Youth dies as hair transplant goes badly awry
08 June 2016
One would hardly expect a hair transplant to have fatal consequences, but that is what happened to Santosh Kumar, a final year MBBS student at the Madras Medical College. A simple hair transplant went badly wrong, leading to his death
''For us, everything has been a struggle. He was our only child and we wanted him to be happy,'' sobbed his mother Josephine.
Though Santosh died on 17 May, the story only came to light following a report in The Times of India. His parents Josephine and Pandiaraj want justice for a son born 12 years after their marriage.
Santosh went for transplant surgery at the Advanced Robotic Hair Transplant Centre in Nungambakkam, a salon which has a license only for hair cutting and styling. But clearly, they were conducting procedures that were almost minor surgeries without requisite clearance.
The cost? Rs1,20,000 to Rs1,50,000.
The centre has now been sealed by the authorities. The transplant was done by Dr Hariprasad Kasturi, an anaesthetist, and Dr A Vineeth Suryakumar, a doctor who got his MBBS degree from a college in China.
Santosh had grade 2 baldness, a condition which causes hair loss from the front of the head. He had opted for Follicular Unit Extraction (FUE), a technique in which follicular units are removed directly from the donor area. The grafts are then transplanted into the bald areas.
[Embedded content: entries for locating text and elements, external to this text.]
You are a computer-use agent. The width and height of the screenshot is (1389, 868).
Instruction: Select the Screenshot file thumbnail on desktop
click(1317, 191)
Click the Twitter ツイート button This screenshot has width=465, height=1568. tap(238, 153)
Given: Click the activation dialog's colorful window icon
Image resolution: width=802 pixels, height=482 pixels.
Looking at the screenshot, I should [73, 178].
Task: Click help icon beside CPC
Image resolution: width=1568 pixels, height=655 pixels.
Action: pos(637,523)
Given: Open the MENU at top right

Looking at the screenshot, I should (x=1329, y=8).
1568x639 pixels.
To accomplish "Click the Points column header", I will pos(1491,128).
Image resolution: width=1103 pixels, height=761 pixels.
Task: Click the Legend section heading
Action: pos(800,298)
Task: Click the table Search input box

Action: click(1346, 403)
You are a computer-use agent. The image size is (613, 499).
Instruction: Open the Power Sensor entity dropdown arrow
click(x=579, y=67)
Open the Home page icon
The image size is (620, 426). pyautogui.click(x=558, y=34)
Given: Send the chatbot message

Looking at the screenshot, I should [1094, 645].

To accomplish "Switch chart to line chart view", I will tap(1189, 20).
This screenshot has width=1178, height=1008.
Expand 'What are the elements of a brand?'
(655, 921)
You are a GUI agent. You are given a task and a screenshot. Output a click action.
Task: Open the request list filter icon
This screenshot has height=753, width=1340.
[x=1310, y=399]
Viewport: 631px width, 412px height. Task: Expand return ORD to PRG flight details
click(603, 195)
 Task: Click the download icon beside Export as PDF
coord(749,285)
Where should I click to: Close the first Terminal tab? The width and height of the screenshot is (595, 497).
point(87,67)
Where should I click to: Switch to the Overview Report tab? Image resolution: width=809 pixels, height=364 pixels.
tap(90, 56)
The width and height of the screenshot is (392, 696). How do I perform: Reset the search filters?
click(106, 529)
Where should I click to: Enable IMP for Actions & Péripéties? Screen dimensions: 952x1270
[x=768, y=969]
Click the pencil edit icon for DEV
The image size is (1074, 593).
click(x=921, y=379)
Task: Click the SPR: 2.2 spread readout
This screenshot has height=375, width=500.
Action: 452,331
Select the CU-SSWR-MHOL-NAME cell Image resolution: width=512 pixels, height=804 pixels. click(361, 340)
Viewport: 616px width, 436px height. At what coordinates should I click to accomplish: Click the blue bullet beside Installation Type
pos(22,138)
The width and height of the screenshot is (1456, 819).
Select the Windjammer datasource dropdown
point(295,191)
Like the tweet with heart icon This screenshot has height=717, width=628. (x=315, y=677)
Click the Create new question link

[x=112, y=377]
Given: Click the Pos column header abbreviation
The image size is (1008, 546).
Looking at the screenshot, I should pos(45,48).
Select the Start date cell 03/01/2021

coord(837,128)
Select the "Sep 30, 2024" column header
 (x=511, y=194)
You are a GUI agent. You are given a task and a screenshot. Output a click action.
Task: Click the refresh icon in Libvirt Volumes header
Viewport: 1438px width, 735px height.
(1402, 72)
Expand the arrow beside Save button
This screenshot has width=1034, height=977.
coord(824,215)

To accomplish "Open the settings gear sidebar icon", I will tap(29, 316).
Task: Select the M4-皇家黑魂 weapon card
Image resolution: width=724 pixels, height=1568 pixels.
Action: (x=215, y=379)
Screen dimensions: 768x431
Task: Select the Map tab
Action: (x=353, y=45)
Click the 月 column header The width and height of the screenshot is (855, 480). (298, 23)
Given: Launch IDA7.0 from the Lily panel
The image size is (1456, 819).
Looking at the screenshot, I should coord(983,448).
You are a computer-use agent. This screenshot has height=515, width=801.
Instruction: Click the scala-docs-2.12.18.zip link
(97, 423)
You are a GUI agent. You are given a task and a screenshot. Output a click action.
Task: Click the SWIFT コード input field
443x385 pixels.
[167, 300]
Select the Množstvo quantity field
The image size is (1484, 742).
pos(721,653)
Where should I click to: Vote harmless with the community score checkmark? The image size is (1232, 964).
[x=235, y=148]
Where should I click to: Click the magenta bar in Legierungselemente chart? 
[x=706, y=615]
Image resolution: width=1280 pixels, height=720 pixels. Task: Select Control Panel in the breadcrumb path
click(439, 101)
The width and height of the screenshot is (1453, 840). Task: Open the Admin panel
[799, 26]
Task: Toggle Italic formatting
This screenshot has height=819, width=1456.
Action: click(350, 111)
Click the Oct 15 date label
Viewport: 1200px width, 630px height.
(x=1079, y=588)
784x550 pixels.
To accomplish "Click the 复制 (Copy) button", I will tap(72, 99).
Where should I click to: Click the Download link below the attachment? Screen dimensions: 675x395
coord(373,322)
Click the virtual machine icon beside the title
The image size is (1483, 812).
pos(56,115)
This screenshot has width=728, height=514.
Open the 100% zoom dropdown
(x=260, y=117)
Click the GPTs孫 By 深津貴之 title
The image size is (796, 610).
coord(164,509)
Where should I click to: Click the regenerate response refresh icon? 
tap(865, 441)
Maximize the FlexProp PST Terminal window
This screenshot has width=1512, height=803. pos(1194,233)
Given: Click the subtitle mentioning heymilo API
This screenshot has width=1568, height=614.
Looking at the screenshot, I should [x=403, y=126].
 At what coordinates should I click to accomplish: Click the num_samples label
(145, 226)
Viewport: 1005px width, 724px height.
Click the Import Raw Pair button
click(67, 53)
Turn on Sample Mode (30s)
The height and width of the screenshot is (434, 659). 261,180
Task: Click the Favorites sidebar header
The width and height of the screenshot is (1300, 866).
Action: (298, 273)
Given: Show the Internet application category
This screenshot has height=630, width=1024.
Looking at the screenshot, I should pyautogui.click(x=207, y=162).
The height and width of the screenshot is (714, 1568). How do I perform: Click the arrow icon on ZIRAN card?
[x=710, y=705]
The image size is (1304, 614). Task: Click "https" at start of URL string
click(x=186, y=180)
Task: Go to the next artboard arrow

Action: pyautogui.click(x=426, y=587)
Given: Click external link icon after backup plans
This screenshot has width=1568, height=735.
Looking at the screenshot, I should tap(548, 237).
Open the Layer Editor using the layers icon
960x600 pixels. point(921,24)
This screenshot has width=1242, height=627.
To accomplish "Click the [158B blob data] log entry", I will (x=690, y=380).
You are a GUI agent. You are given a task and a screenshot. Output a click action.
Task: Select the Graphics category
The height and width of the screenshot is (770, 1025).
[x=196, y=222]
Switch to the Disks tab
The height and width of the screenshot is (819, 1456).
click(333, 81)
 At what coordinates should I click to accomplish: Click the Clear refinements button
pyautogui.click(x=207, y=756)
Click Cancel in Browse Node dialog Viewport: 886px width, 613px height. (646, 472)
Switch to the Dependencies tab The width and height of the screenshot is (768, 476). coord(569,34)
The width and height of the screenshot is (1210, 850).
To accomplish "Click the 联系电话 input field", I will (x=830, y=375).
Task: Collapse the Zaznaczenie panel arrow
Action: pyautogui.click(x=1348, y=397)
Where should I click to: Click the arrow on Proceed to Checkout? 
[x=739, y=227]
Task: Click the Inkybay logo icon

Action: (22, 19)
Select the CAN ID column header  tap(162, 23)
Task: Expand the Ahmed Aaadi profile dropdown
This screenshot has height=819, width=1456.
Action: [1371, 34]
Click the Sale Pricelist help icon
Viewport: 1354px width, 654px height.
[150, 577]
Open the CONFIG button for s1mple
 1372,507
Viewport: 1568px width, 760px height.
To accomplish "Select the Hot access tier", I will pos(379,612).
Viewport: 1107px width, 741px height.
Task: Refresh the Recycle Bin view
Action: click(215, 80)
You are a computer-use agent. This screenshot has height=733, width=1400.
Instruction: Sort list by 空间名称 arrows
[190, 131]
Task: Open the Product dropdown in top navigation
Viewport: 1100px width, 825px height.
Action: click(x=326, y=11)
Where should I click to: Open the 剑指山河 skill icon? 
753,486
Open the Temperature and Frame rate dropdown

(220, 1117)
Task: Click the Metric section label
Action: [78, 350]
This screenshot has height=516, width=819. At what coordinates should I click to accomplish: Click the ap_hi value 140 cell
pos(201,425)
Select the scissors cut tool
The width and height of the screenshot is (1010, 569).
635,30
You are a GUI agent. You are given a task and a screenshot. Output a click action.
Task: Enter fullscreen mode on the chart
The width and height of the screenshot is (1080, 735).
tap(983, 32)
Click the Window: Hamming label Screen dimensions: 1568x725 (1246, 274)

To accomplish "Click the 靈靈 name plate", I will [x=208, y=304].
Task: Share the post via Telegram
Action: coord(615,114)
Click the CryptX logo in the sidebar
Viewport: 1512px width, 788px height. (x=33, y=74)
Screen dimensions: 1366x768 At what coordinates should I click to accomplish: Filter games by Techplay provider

It is performed under local anaesthesia and the procedure needs to be performed by a surgeon as it is considered a minor surgical procedure.
Dr Vineeth Kumar, the doctor at the Centre who performed the procedure, was not a surgeon equipped with either a dermatology or plastic surgery degree – a necessary qualification in the field.
Moreover, Dr Hariprasad Kasturi, the anaesthetist, was not present throughout the procedure after administering anaesthesia – another basic requirement.
Santosh's friend Jayapraveen said that he had not been planning an immediate transplant and simply wanted to consult various centres. But the ARHT Centre told Santosh that if he paid the advance he would get a 50-per cent discount. So he agreed, and his mother accompanied him for the procedure.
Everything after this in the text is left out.